[Dataset entries]
======
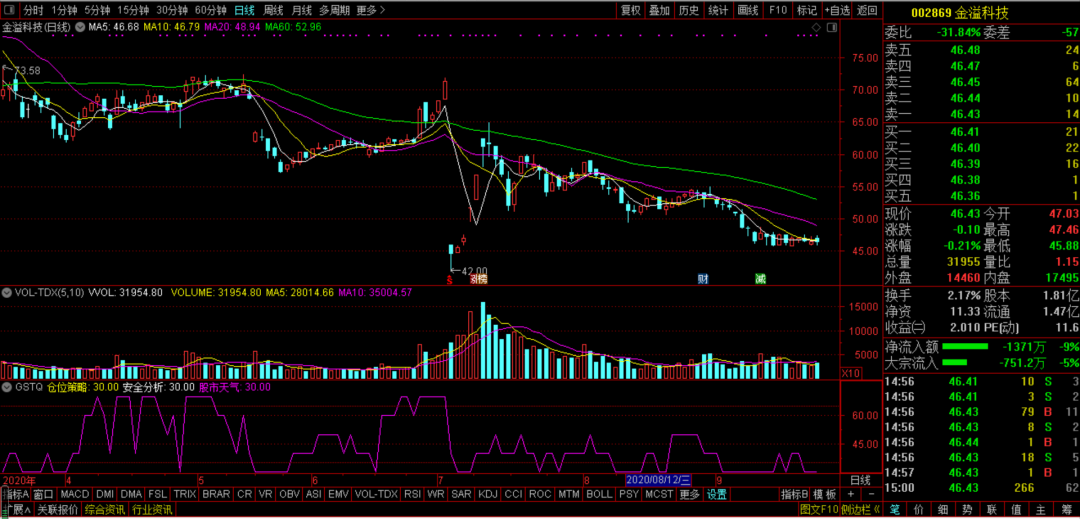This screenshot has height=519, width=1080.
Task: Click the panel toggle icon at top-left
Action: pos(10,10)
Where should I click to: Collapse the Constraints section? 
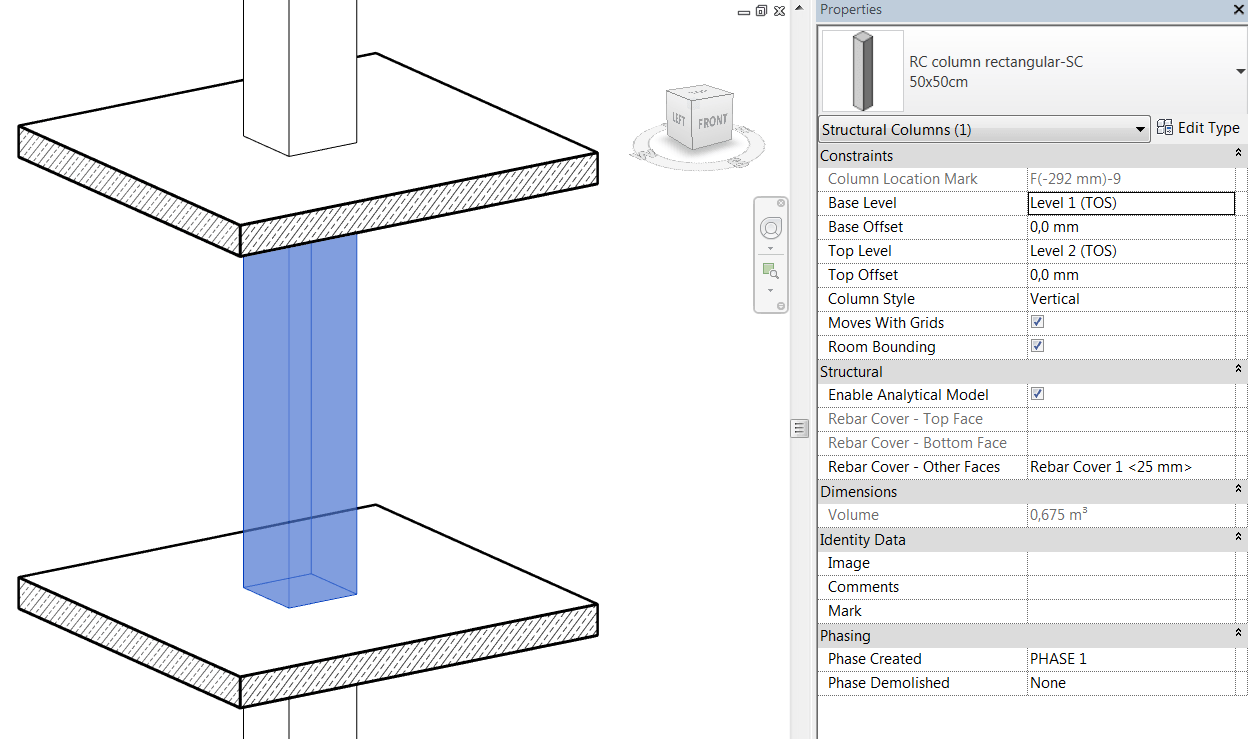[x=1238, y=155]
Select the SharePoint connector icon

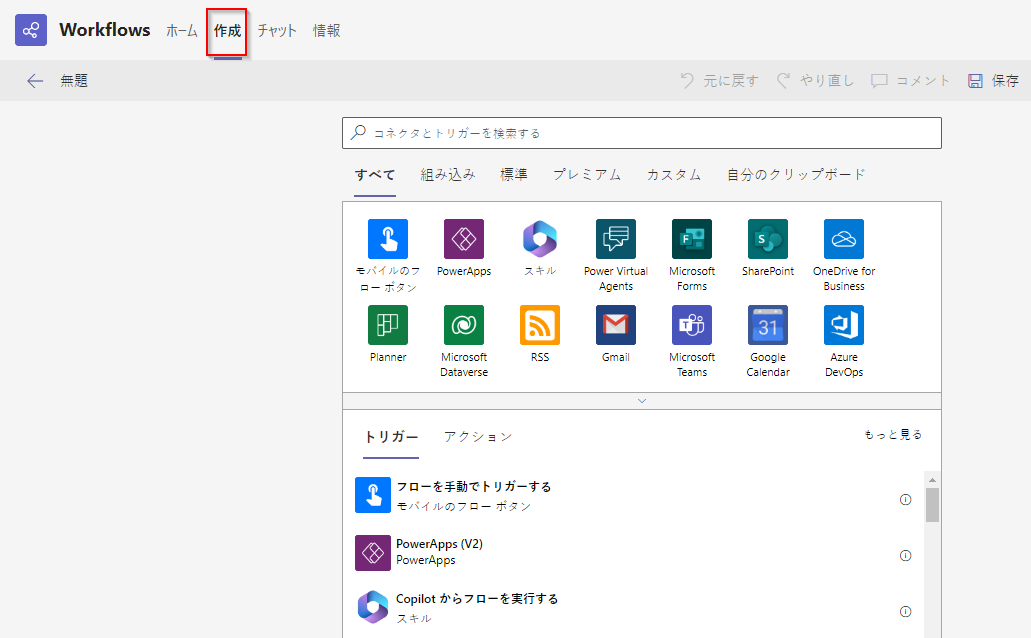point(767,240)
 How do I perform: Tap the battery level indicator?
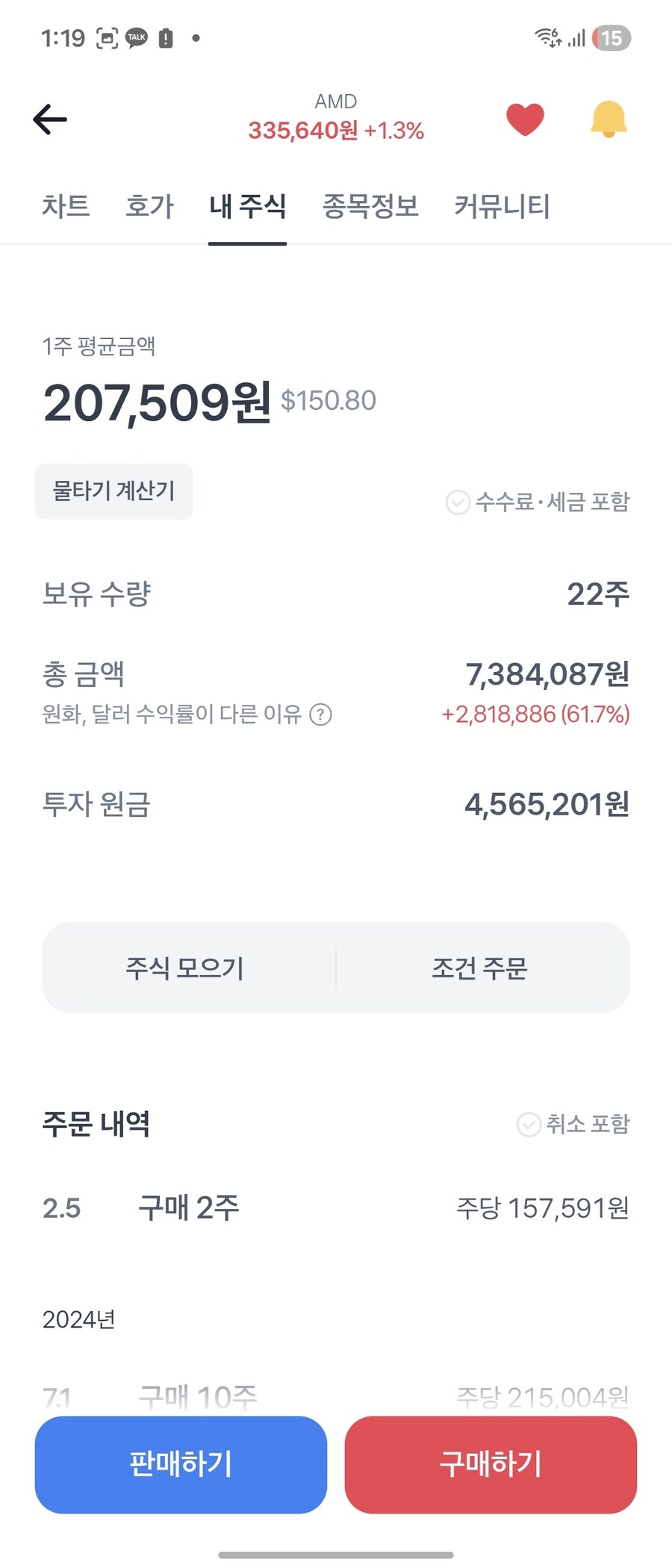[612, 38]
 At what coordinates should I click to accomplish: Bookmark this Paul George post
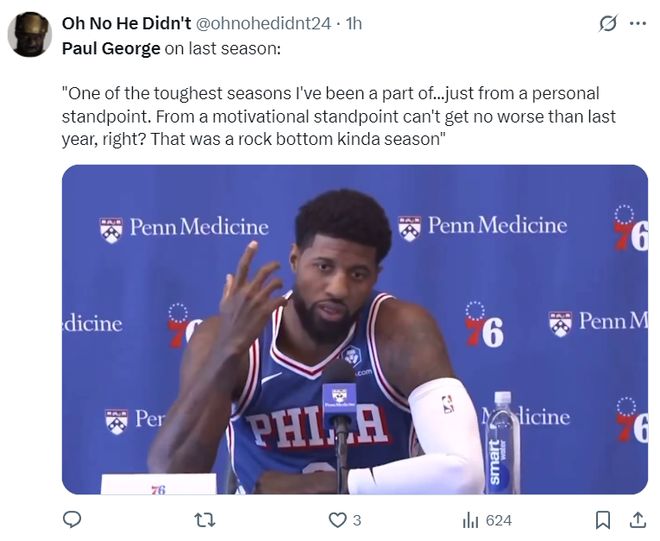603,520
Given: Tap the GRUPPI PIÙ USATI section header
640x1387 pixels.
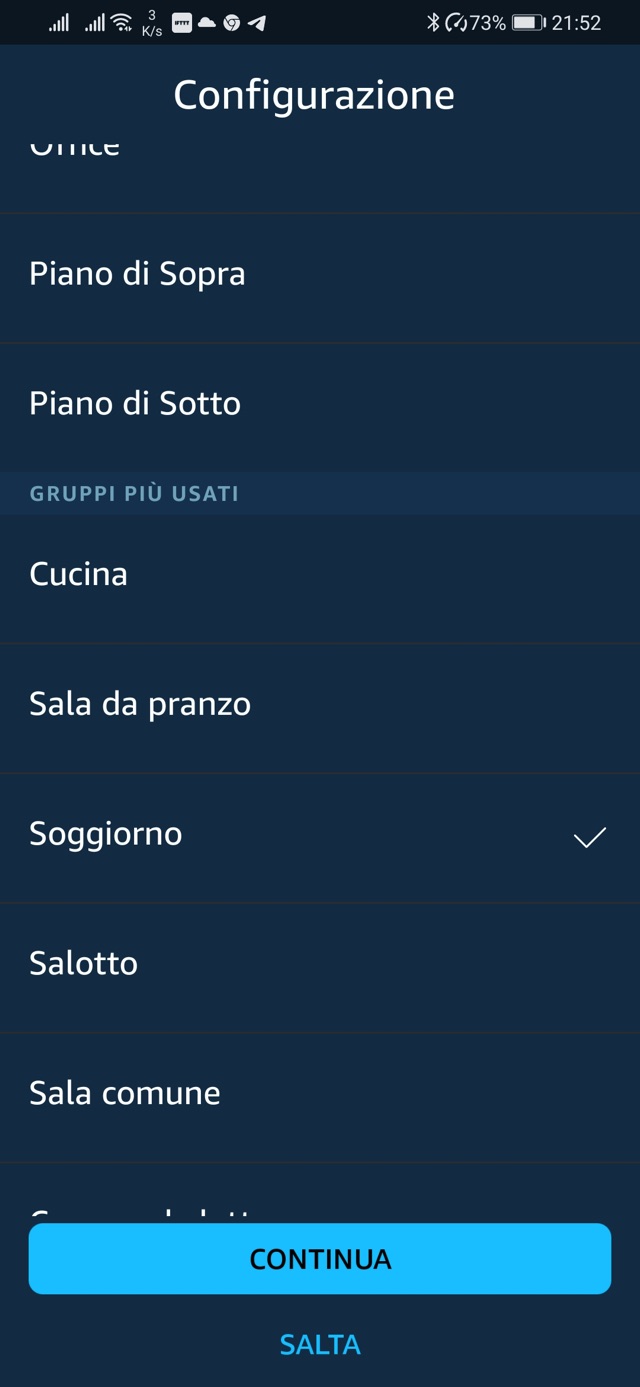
======
• _Task_
Exactly the lines from the one with "Where should I" through the end of the records are to be repeated, both ends included, and pictures are to be omitted.

• _Output below_
Where should I click to: Collapse the Constraints section? 
[x=1238, y=155]
Select the SharePoint connector icon

point(767,240)
 How do I perform: Tap the battery level indicator?
[612, 38]
 At what coordinates should I click to accomplish: Bookmark this Paul George post
603,520
Given: Tap the GRUPPI PIÙ USATI section header
640x1387 pixels.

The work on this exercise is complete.